* 28 avril – La chèvre de M. Johnson

L’interminable feuilleton du Brexit nous renverrait-il à l’ère des dinosaures ? Depuis 2016 que le Royaume Uni a dit ‘’Me.de’’ à l’Europe, l’impression est là d’une Guerre de cent ans qui crépitera, tristounette, en arrière-plan du monde réel pour l’éternité des siècles, sans issue et sans intérêt. Les manœuvres législatives du gouvernement torry pour revenir sur des clauses essentielles de l’accord de divorce ont cassé le peu de confiance qui subsistait. La ‘’guerre’’ du Brexit a été perdue par les deux rives de la Manche, mais des batailles peuvent encore être jouées ‘’gagnant-gagnant’’. Le bon sens économique comme les intérêts stratégiques partagés plaident pour un solide partenariat. Seule manque la confiance en un avenir commun.

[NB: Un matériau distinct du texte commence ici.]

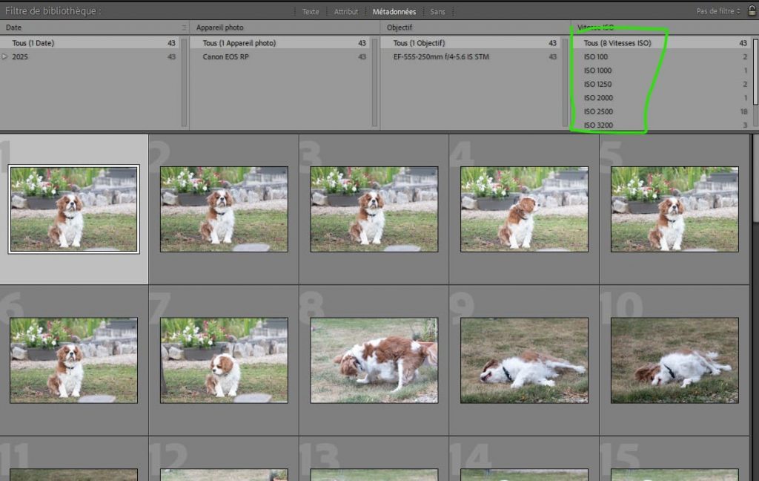This screenshot has width=759, height=481.
Task: Open the Date column options menu icon
Action: click(x=183, y=27)
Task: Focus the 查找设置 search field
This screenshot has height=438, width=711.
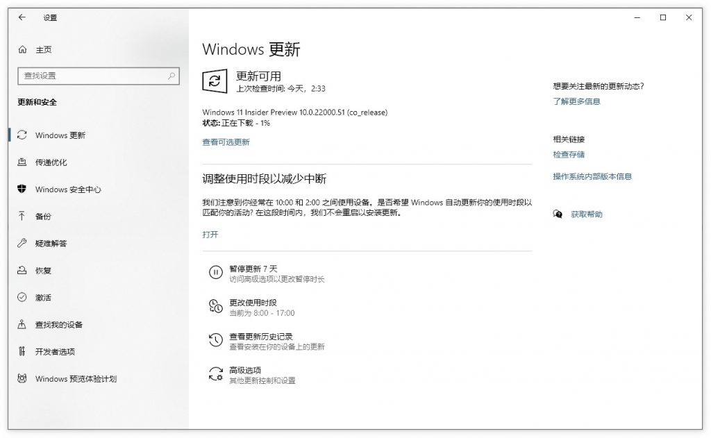Action: (90, 76)
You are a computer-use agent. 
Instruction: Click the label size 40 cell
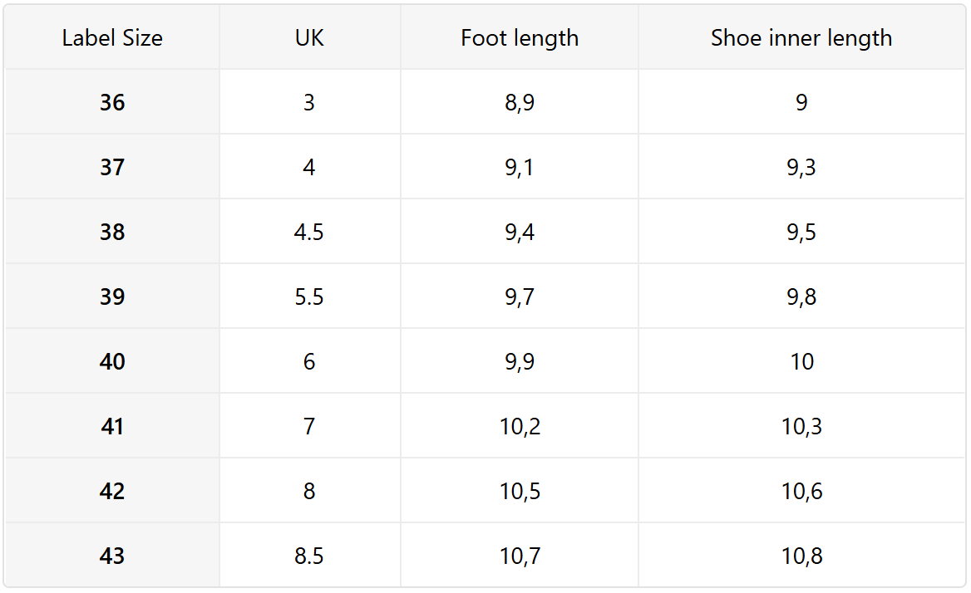[x=112, y=362]
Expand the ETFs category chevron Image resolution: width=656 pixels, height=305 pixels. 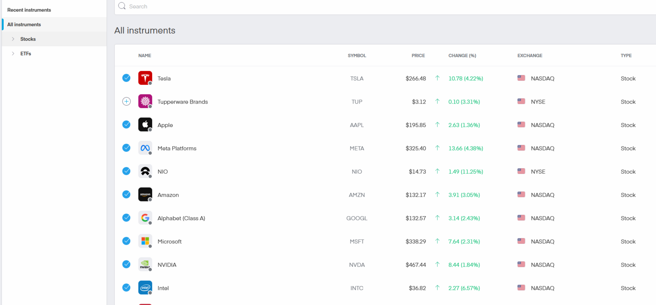[13, 54]
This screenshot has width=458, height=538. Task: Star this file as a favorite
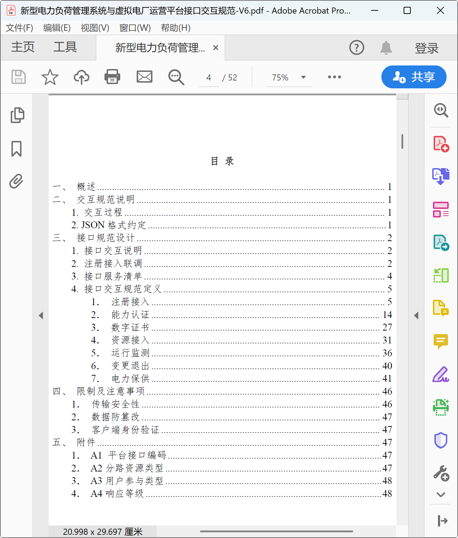(x=50, y=77)
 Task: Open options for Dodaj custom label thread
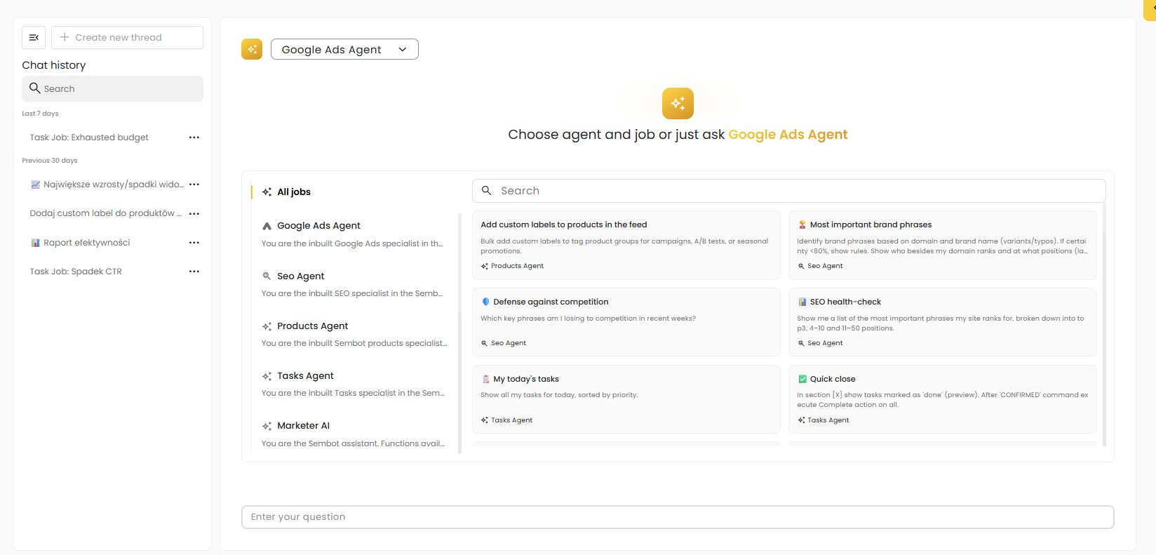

Le bilan des échanges reste déprimant : selon Eurostat, en janvier et février, les exportations européennes vers le Royaume-Uni ont reculé de 20,2 %. Pire encore, les importations britanniques dans l’UE ont chuté de 47 %. Dans cette ambiance crépusculaire, l’approbation, par le Parlement européen, d’un projet d’accord commercial bilatéral constitue un premier pas vers une forme de réveil. Sur 697 députés, 660 ont approuvé le texte, cinq s’y sont opposés et 32 se sont abstenus. On parle de l’accord le plus ambitieux jamais conclu par l’UE avec un pays tiers. Le 24 décembre, Boris Johnson en avait accepté les termes, bien moins favorables que son projet idéologique initial de ‘’grand large britannique’’, une concession sans gloire au réalisme. Le projet a connu un début de mise en œuvre, à titre provisoire.

Le PM britannique voit aujourd’hui ce vote très majoritaire, comme « la dernière étape d’un long voyage ». Comme toujours, il se trompe (on connaît son discernement limité) : le voyage sera sans doute long, mais cette étape ouvre un champ de coopération pour l’avenir et nous extrait d’un lourd passé d’auto-destruction. Mais pas de chèque en blanc pour ce Partenaire si particulier : la Commission européenne poursuit sa procédure contre le Royaume-Uni pour violation du protocole de Brexit et Ursula von der Leyen a affirmé que, en cas de fourberies de la part d’Albion, elle n’hésiterait pas à activer contre Londres des ‘’mesures de compensation unilatérales’’ d’ailleurs prévues par l’accord. On avance en se tenant par la barbichette, avec une main dans le dos prête à flanquer une baffe… mais on avance.